Crítica | ‘Rebecca – A Mulher Inesquecível’ só impressiona pela estética

É uma baita responsabilidade produzir remakes dos considerados clássicos do cinema. Rebecca – A Mulher Inesquecível é o novo longa de suspense da Netflix e o diretor Ben Wheatley assume a proposta de adaptar o romance de  Daphne du Maurier. E talvez sua repercussão fosse um pouco melhor se tal história já não tivesse sido adaptada antes por ninguém menos que Alfred Hitchcock

No longa, Lily James interpreta uma jovem criada que se apaixona pelo viúvo rico Maxim de Winter (Armie Hammer). Após um romance intenso entre os dois e, com isso, casamento, a nova Sra. de Winter chega à Manderlay, onde precisa aprender a rotina da alta sociedade. No entanto, a memória da antiga mulher de Maxim – Rebecca – ainda permanece na mansão como uma sombra sufocante. 
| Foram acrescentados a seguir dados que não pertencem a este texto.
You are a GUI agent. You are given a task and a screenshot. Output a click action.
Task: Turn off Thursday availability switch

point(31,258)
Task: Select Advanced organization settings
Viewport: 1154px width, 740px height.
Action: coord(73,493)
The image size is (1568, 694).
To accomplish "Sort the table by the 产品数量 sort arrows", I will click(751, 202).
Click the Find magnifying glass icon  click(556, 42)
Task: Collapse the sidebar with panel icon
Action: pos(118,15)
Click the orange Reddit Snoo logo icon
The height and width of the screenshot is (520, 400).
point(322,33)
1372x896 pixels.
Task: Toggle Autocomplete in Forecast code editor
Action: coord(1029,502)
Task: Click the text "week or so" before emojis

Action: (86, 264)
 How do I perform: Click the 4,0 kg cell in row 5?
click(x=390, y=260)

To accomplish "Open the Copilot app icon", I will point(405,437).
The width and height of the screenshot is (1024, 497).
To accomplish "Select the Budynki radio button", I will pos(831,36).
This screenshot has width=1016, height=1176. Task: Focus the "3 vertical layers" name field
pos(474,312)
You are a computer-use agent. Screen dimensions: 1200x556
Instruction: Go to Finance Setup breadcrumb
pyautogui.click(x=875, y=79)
O elenco principal – Lily James, Armie Hammer e Kristin Scott Thomas – é bastante apurado e satisfatório, com destaque para a jovem atriz que mostra um bom potencial na carreira. A direção de arte é outro ponto a ser elogiado. Há um tom de elegância e sofisticação que nunca se perde na trama. No entanto, é provável que seja esse mesmo elemento que enfraquece a obra. Parece ser tudo muito estilizado, encenado, o que causa uma sensação um tanto “plástica” e forçada à obra. 

É impossível não comparar os dois filmes, mesmo que o primeiro date de 1940, uma época completamente diferente da atual. Talvez seja a diferença, pois este Rebecca possui um ar mais moderno. Há um enfoque nos ambientes, figurinos, paisagens e opulência da história. Já na adaptação de Hitchcock, a ótica parece ser mantida nas performances de seus personagens. 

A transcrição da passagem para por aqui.